元は、パクリタキセルの副作用のひとつとされる末梢神経へのしびれの対策として、手足を冷やすことで血流の流れを遅くさせ、抗がん剤が神経にまわりにくいようになるのではないかと開発されていたもののようです。それが、頭部を冷却することで抗がん剤の副作用である脱毛やしびれが軽減されることが判明し、医療機器として承認されたようです。

実際に効果が認められた医療機器

乳がん患者を対象にした国内の治験において、このシステムを使った30名中8名が、50%未満の脱毛でウィッグは不要と2人の医師から判定されたそうです。
そして、乳がんを含む固形がん患者に使うことが承認されたのだとか。
現在国内では、乳がん患者の3割程度にがん薬物療法が施行されています。
乳がん治療にはアントラサイクリン系抗がん剤またはタキサン系抗がん剤が頻用されています。しかし、副作用としては脱毛作用の発現率が高く、一説では抗がん剤では62~94%も脱毛を引き起こすそうです。
乳がん。女性にとって非常につらい病気です。また、デリケートな問題も含みます。
その治療において、薬の副作用として脱毛してしまうことは、病気と闘っている方にとって大いなる精神的負担をもたらします。

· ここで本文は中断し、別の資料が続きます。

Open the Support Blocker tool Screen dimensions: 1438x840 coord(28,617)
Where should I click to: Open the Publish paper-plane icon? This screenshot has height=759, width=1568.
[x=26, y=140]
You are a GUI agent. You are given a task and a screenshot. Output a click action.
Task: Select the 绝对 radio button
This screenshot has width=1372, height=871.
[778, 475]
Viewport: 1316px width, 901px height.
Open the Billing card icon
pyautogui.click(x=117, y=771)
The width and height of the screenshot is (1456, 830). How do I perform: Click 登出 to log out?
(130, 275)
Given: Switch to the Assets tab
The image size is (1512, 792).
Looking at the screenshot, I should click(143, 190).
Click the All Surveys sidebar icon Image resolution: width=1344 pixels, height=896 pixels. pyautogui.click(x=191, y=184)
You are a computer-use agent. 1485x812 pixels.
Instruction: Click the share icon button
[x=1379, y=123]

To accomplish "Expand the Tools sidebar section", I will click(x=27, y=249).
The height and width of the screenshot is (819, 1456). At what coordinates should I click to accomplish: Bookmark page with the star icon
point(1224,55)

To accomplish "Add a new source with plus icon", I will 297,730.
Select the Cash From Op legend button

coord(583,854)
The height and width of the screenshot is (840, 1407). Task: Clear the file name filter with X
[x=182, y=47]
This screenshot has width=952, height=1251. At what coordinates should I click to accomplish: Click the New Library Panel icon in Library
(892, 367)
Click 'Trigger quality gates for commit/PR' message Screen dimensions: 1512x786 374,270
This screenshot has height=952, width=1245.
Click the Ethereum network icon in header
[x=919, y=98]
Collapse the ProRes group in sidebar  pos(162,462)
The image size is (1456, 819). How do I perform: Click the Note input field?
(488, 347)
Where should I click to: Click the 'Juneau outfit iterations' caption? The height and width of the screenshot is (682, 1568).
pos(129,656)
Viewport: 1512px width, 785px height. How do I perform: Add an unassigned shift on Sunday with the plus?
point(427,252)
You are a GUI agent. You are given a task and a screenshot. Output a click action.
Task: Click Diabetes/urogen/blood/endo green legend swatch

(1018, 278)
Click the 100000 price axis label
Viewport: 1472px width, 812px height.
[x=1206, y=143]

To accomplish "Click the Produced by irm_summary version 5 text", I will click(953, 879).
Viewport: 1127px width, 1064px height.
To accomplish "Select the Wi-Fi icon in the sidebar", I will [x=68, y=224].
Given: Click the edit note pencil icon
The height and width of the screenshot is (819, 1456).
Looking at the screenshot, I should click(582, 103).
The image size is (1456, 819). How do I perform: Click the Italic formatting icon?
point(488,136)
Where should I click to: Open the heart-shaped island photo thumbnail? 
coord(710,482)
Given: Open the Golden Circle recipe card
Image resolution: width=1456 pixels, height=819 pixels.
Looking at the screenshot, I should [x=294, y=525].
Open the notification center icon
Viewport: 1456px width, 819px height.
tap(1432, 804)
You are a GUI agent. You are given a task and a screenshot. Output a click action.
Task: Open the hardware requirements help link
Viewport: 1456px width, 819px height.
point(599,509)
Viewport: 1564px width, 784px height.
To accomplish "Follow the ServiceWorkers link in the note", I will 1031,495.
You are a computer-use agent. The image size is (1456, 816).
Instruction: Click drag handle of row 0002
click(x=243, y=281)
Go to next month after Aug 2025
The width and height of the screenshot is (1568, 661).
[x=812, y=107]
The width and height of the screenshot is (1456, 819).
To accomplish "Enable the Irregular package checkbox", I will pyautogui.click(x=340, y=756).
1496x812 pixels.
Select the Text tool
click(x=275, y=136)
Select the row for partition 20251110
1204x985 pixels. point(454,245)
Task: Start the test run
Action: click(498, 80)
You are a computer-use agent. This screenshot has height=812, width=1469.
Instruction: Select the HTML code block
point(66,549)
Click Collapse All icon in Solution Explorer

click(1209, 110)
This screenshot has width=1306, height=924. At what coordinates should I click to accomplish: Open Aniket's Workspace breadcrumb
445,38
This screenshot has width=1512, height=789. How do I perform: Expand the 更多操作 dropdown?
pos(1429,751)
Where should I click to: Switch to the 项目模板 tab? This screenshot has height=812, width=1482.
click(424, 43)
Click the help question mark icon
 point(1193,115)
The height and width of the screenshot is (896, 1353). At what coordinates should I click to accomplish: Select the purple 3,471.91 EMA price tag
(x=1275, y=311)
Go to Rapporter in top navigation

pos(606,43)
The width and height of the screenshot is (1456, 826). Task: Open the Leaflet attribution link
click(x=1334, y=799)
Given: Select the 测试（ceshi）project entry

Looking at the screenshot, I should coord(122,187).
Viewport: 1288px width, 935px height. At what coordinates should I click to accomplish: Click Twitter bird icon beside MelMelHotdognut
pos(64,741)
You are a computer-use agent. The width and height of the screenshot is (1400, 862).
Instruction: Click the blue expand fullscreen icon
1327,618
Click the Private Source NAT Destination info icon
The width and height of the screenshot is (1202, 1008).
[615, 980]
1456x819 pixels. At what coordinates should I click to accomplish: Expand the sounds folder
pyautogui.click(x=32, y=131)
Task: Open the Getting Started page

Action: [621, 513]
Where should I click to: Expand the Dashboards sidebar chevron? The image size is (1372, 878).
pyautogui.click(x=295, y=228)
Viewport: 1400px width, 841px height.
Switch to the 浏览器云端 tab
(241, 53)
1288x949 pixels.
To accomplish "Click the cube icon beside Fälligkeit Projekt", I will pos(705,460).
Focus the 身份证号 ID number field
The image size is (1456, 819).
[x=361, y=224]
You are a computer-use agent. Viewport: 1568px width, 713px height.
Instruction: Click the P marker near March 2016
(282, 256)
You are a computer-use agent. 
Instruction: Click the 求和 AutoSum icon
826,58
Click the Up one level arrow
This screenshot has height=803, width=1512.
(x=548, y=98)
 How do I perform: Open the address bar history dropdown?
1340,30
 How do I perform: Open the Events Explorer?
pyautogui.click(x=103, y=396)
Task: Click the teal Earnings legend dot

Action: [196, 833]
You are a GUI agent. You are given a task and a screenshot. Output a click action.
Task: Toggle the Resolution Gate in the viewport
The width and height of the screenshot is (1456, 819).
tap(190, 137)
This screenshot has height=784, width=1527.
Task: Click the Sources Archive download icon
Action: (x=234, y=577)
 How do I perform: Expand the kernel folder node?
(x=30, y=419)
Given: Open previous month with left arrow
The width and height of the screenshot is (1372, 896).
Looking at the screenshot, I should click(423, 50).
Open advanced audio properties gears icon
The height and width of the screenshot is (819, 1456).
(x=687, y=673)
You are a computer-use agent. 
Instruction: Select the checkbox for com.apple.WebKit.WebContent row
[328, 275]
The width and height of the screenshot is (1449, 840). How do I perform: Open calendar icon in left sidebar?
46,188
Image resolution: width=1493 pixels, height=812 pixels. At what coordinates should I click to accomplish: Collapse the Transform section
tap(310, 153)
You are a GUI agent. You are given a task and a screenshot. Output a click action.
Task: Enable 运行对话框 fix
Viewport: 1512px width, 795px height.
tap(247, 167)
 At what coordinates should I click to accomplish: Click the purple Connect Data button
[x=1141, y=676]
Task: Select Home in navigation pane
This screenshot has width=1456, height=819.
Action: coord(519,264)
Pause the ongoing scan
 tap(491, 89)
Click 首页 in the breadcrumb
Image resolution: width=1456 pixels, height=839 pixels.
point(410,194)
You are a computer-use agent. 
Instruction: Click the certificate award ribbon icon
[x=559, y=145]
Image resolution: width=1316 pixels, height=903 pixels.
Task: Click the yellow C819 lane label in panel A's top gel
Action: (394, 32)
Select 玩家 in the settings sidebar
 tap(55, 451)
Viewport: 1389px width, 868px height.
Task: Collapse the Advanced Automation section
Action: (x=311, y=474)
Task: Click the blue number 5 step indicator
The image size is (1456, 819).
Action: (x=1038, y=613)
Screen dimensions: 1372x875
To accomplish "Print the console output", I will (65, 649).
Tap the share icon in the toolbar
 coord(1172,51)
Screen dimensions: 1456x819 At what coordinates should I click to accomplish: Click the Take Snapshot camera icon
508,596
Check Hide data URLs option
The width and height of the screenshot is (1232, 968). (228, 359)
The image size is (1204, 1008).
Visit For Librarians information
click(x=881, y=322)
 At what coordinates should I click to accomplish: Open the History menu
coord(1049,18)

罹患してしまった方の約半数が、最も苦痛な副作用として脱毛を挙げているというデータもあります。
また、罹患者のなかでも8%ほどの方は、副作用による脱毛を回避することを優先して、治療効果が劣る他の抗がん剤を選択するという報告もあるそうです。
これは深刻な問題と言っても過言ではないでしょう。

「パックスマン・スカルプ・クーリング・システム」はすでに頭痛を抑える目的で承認されていたほか、一部の施設では脱毛抑制の臨床研究などで導入されているそうです。
センチュリーメディカル社ではこの機器を使うことに公的保険が適用されるよう求めているが、現時点では未決のままだそうです。

髪の悩みは深いもの

私はAGA(男性型脱毛症)により、薄毛・ハゲに悩んできました。
そんな私は、親和クリニック大阪院での自毛植毛という手段で頭髪を取り戻しました。AGAは症状であり病気ではないため、同列に語るのも憚られます。しかし、母のがん治療を間近で見て、外見の変化に対するストレスは少しであっても取り除いてあげたいというのが本心です。

闘病。その名のとおり、がんという強大な敵と闘っている人たちです。
生を左右する病に抗っている人たちの心的な負担が、少しでも解消できるように。この機器が広く使われるようになってくれることを願います。